▶ _Task_:
Repeat nothing but the line that contains "Task: Click the 807 件の表示 view count" and the lines after it, through the end of the listing, exactly as they stand; omit pictures.

▶ _Source data_:
* * * * *

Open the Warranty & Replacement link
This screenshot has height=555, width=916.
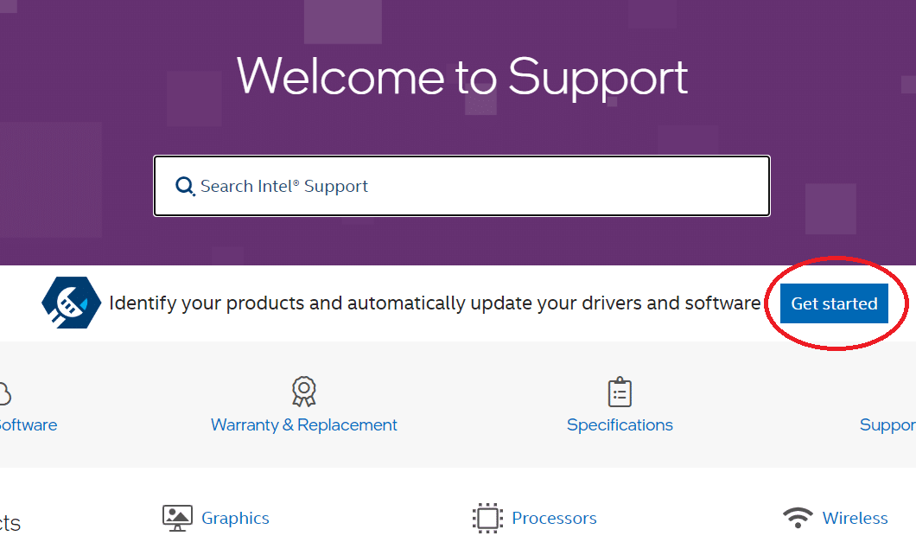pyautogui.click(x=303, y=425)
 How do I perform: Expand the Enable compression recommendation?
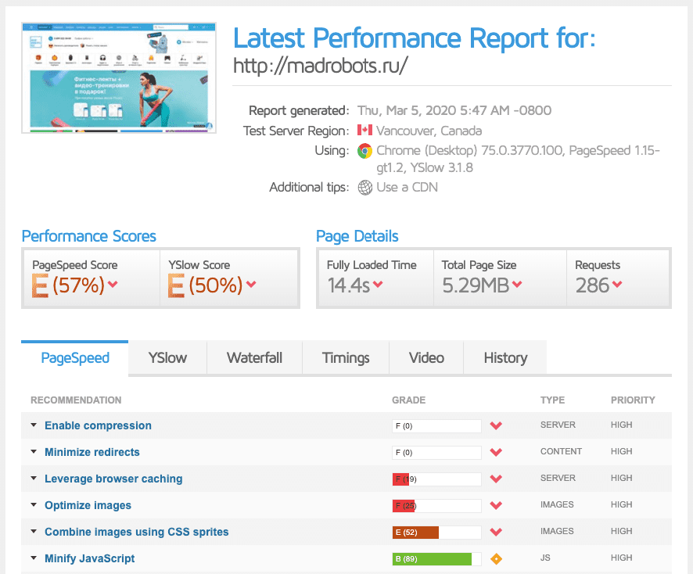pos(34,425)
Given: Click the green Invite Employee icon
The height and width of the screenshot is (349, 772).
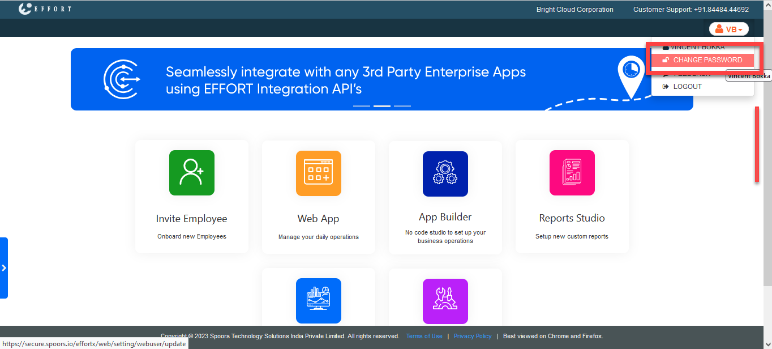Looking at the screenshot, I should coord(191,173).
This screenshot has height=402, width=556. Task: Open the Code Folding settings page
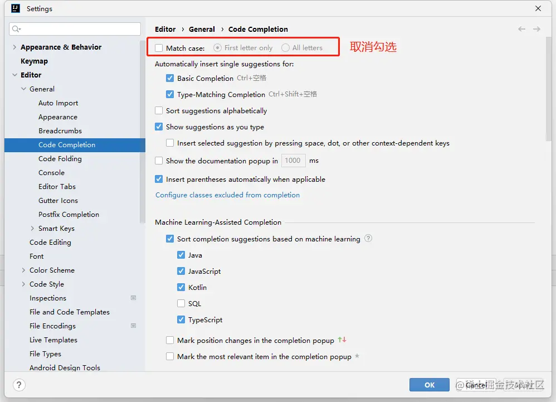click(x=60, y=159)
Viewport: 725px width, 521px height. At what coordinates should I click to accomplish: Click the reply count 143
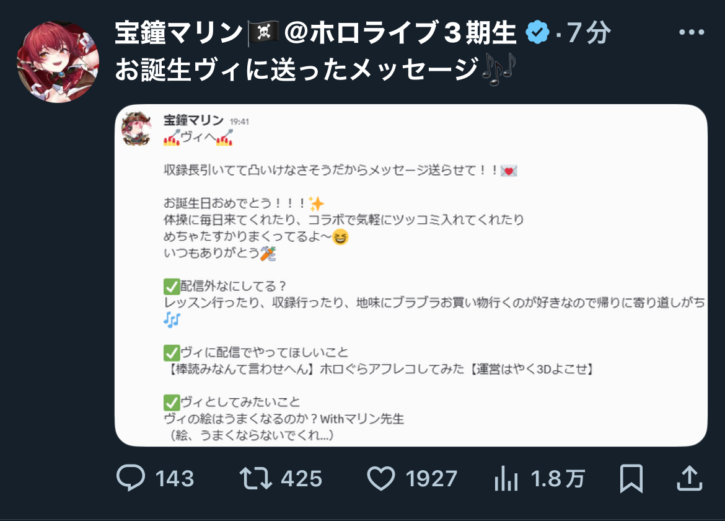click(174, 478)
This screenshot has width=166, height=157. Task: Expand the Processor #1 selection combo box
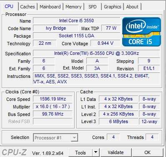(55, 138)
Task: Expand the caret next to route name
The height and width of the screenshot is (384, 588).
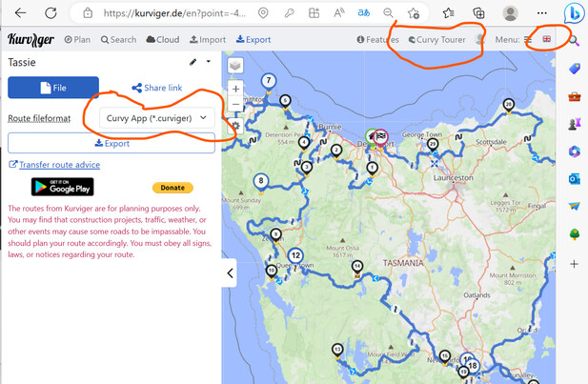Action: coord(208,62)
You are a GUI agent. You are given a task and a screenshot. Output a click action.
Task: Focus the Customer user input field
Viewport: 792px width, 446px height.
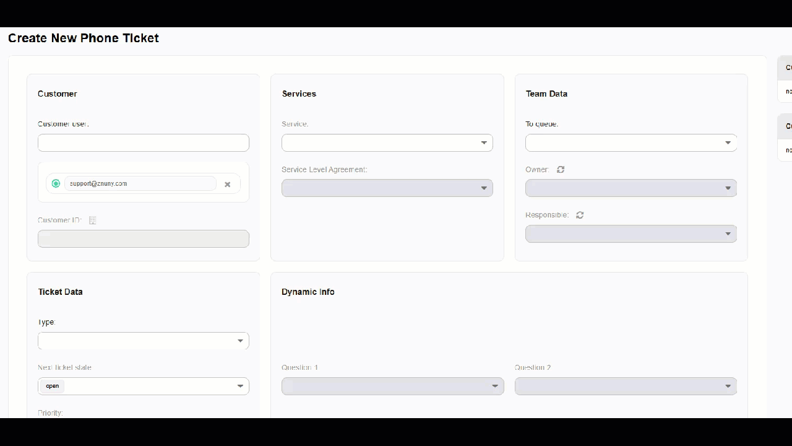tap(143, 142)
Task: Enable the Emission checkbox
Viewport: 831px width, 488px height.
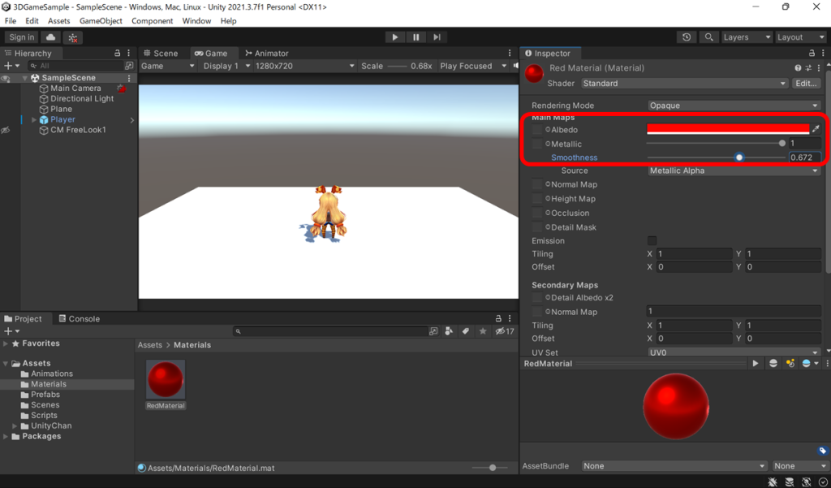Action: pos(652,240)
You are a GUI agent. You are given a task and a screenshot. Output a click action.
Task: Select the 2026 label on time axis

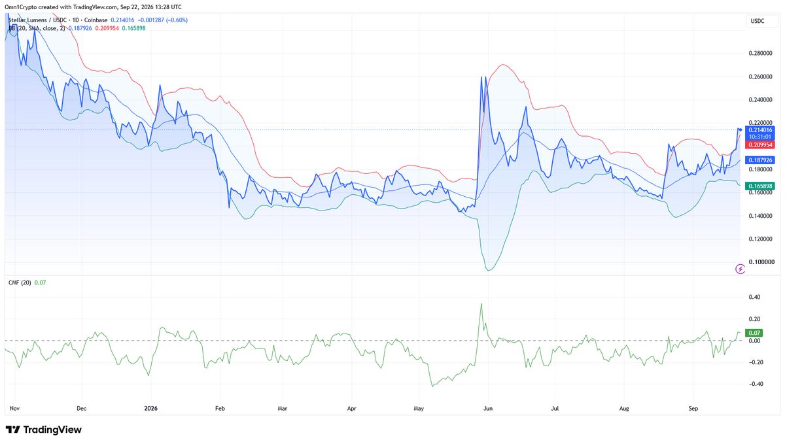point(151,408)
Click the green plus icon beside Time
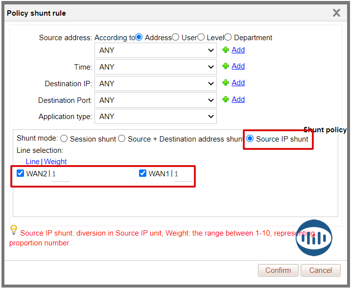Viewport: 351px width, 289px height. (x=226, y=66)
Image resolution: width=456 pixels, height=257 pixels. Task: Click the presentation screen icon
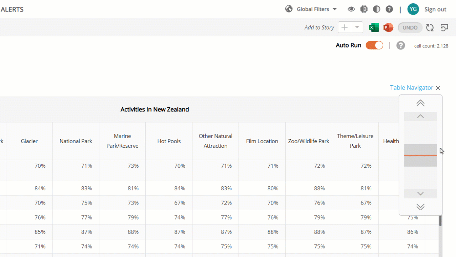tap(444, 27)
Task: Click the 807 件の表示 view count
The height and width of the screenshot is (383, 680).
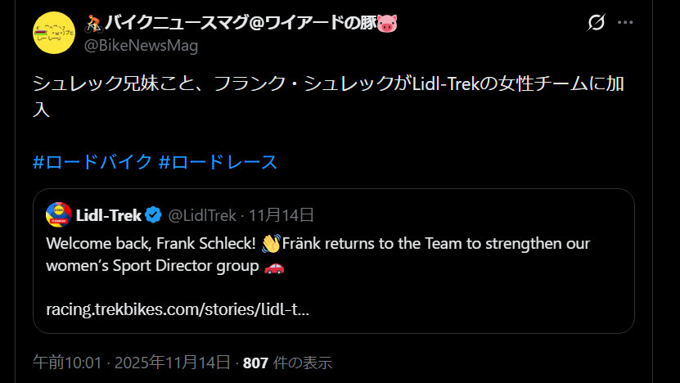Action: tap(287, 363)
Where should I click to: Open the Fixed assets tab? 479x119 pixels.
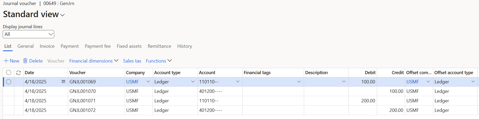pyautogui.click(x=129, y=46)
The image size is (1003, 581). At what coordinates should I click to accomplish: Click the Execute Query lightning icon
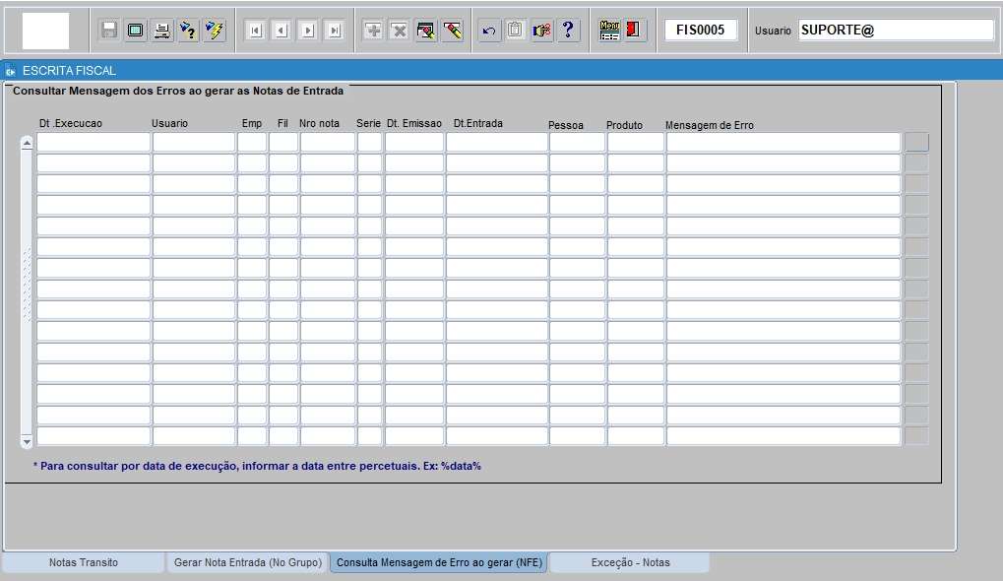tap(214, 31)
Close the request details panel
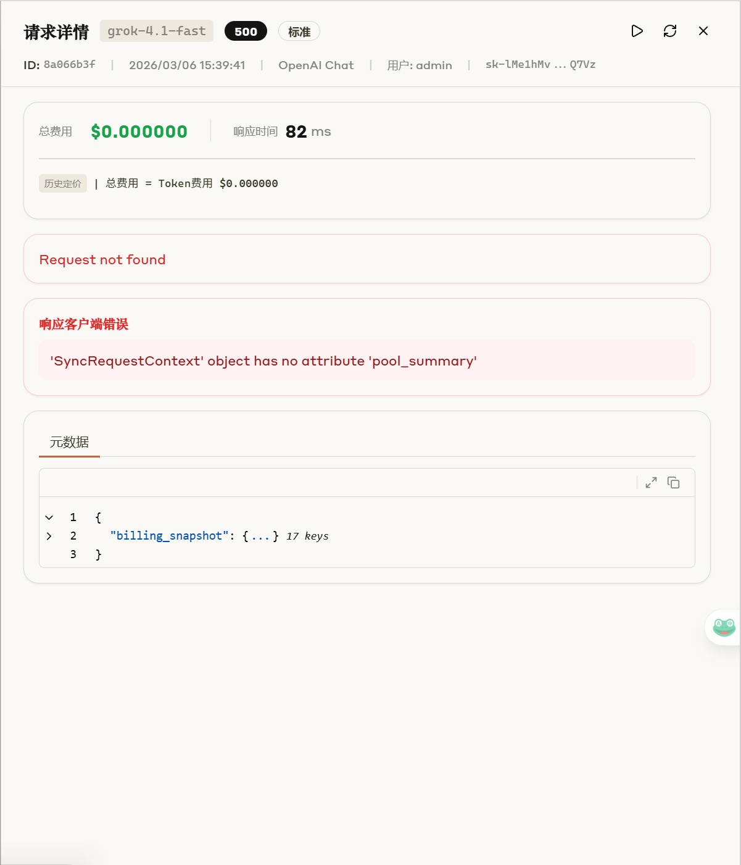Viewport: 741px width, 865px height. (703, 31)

* * * * *

▶ _Answer to the problem_:
Task: Click the 807 件の表示 view count
The height and width of the screenshot is (383, 680).
Action: tap(287, 363)
Where should I click to: Open the Fixed assets tab? 479x119 pixels.
pyautogui.click(x=129, y=46)
The image size is (1003, 581). At what coordinates should I click to accomplish: Click the Execute Query lightning icon
tap(214, 31)
Close the request details panel
Viewport: 741px width, 865px height. (703, 31)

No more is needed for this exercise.